=== Section Start ===

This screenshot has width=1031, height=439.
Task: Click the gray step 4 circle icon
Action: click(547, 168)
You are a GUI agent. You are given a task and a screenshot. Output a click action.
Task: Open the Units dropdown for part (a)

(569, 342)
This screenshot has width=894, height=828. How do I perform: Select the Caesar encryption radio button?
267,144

=== Section End ===
=== Section Start ===

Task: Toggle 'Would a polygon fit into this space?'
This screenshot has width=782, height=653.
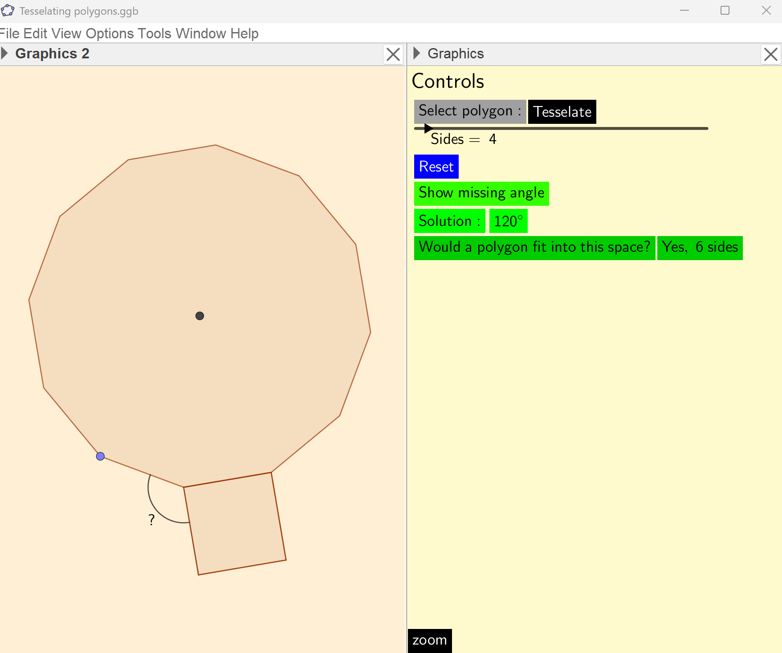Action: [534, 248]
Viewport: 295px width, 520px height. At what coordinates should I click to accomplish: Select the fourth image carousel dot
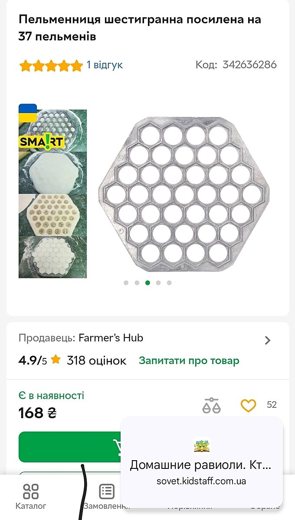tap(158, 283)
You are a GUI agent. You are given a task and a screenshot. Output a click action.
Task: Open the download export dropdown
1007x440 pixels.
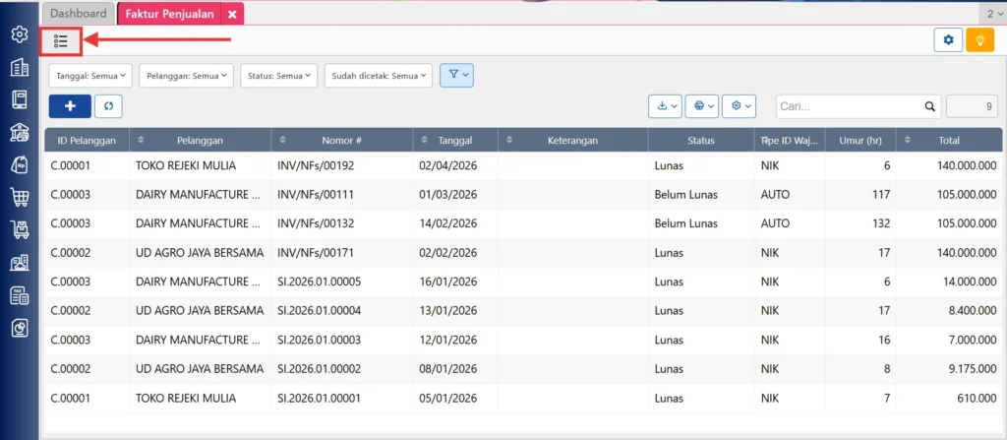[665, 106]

=== Section End ===

> [EXERCISE]:
Where a picture appears in the records above, omit it, and transcribe exactly the stretch of lines from the one with "Task: Toggle 'Would" through the one with "Task: Open the download export dropdown".

> [TASK ANSWER]:
Task: Toggle 'Would a polygon fit into this space?'
This screenshot has width=782, height=653.
Action: [534, 248]
Viewport: 295px width, 520px height. At what coordinates should I click to accomplish: Select the fourth image carousel dot
tap(158, 283)
You are a GUI agent. You are given a task and a screenshot. Output a click action.
Task: Open the download export dropdown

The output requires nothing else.